> [What you have to do] Each line below should be repeated exactly as it stands.
═════ Data to process
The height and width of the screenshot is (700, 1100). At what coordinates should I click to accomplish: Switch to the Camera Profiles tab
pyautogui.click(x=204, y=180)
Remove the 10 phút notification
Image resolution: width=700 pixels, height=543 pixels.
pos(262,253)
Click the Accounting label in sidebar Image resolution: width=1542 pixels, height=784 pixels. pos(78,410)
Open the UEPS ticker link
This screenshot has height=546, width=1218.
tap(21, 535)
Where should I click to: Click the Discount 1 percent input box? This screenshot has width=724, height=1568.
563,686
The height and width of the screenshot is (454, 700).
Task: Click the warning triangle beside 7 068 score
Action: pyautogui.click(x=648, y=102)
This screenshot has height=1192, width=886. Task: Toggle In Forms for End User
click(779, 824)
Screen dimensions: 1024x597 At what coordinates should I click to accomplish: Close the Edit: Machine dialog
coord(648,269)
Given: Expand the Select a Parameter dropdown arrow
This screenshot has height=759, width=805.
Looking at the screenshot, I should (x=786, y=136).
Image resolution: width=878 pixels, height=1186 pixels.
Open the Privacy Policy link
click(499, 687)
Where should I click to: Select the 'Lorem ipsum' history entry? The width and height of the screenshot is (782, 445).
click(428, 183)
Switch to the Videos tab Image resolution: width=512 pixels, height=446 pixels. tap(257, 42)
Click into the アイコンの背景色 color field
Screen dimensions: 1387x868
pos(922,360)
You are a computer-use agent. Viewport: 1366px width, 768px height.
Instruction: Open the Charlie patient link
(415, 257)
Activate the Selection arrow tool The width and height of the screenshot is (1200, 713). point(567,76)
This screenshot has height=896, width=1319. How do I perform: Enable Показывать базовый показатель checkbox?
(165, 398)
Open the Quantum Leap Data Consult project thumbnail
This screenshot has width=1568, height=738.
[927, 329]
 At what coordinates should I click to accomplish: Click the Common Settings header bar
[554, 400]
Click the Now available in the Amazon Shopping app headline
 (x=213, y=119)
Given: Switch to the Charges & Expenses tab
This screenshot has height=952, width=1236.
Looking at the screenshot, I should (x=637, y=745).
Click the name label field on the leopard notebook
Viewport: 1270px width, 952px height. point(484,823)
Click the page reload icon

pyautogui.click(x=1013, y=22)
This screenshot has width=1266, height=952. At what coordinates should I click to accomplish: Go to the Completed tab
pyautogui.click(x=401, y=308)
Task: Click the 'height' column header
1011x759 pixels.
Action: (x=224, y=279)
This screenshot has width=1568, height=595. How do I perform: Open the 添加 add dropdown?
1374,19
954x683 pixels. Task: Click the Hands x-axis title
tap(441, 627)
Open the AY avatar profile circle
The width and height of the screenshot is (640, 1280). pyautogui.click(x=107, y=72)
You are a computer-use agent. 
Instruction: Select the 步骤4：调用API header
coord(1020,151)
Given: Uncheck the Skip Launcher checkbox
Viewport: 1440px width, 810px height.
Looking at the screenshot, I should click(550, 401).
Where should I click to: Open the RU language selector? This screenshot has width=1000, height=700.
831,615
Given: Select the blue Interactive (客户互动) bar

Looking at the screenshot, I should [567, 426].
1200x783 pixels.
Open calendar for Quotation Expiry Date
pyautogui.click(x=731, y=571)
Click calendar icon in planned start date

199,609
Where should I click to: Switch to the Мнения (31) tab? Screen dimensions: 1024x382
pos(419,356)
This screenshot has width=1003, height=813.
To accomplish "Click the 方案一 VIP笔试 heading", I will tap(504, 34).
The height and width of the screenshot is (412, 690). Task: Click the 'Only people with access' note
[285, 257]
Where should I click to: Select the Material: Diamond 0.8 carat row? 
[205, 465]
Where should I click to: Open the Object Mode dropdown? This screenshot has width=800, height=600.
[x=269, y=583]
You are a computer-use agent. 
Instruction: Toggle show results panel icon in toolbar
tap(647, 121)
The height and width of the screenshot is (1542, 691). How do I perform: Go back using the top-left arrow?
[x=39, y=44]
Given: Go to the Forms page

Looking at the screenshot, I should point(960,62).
══════════
> [Response to this exercise]
The height and width of the screenshot is (700, 1100). At what coordinates should I click to accomplish: Switch to the Camera Profiles tab
pyautogui.click(x=204, y=180)
Remove the 10 phút notification
Image resolution: width=700 pixels, height=543 pixels.
pos(262,253)
Click the Accounting label in sidebar Image resolution: width=1542 pixels, height=784 pixels. pos(78,410)
Open the UEPS ticker link
This screenshot has height=546, width=1218.
tap(21, 535)
Where should I click to: Click the Discount 1 percent input box? This screenshot has width=724, height=1568.
563,686
The height and width of the screenshot is (454, 700).
Task: Click the warning triangle beside 7 068 score
Action: pyautogui.click(x=648, y=102)
This screenshot has height=1192, width=886. Task: Toggle In Forms for End User
click(779, 824)
Screen dimensions: 1024x597 At what coordinates should I click to accomplish: Close the Edit: Machine dialog
coord(648,269)
Given: Expand the Select a Parameter dropdown arrow
This screenshot has height=759, width=805.
Looking at the screenshot, I should (x=786, y=136).
Image resolution: width=878 pixels, height=1186 pixels.
Open the Privacy Policy link
click(499, 687)
Where should I click to: Select the 'Lorem ipsum' history entry? The width and height of the screenshot is (782, 445).
click(428, 183)
Switch to the Videos tab Image resolution: width=512 pixels, height=446 pixels. tap(257, 42)
Click into the アイコンの背景色 color field
Screen dimensions: 1387x868
pos(922,360)
You are a computer-use agent. Viewport: 1366px width, 768px height.
Instruction: Open the Charlie patient link
(415, 257)
Activate the Selection arrow tool The width and height of the screenshot is (1200, 713). point(567,76)
This screenshot has height=896, width=1319. How do I perform: Enable Показывать базовый показатель checkbox?
(165, 398)
Open the Quantum Leap Data Consult project thumbnail
This screenshot has width=1568, height=738.
[927, 329]
 At what coordinates should I click to accomplish: Click the Common Settings header bar
[554, 400]
Click the Now available in the Amazon Shopping app headline
 (x=213, y=119)
Given: Switch to the Charges & Expenses tab
This screenshot has height=952, width=1236.
Looking at the screenshot, I should (x=637, y=745).
Click the name label field on the leopard notebook
Viewport: 1270px width, 952px height. point(484,823)
Click the page reload icon

pyautogui.click(x=1013, y=22)
This screenshot has width=1266, height=952. At what coordinates should I click to accomplish: Go to the Completed tab
pyautogui.click(x=401, y=308)
Task: Click the 'height' column header
1011x759 pixels.
Action: (x=224, y=279)
This screenshot has width=1568, height=595. How do I perform: Open the 添加 add dropdown?
1374,19
954x683 pixels. Task: Click the Hands x-axis title
tap(441, 627)
Open the AY avatar profile circle
The width and height of the screenshot is (640, 1280). pyautogui.click(x=107, y=72)
You are a computer-use agent. 
Instruction: Select the 步骤4：调用API header
coord(1020,151)
Given: Uncheck the Skip Launcher checkbox
Viewport: 1440px width, 810px height.
Looking at the screenshot, I should click(550, 401).
Where should I click to: Open the RU language selector? This screenshot has width=1000, height=700.
831,615
Given: Select the blue Interactive (客户互动) bar

Looking at the screenshot, I should [567, 426].
1200x783 pixels.
Open calendar for Quotation Expiry Date
pyautogui.click(x=731, y=571)
Click calendar icon in planned start date

199,609
Where should I click to: Switch to the Мнения (31) tab? Screen dimensions: 1024x382
pos(419,356)
This screenshot has width=1003, height=813.
To accomplish "Click the 方案一 VIP笔试 heading", I will tap(504, 34).
The height and width of the screenshot is (412, 690). Task: Click the 'Only people with access' note
[285, 257]
Where should I click to: Select the Material: Diamond 0.8 carat row? 
[205, 465]
Where should I click to: Open the Object Mode dropdown? This screenshot has width=800, height=600.
[x=269, y=583]
You are a computer-use agent. 
Instruction: Toggle show results panel icon in toolbar
tap(647, 121)
The height and width of the screenshot is (1542, 691). How do I perform: Go back using the top-left arrow?
[x=39, y=44]
Given: Go to the Forms page

Looking at the screenshot, I should point(960,62).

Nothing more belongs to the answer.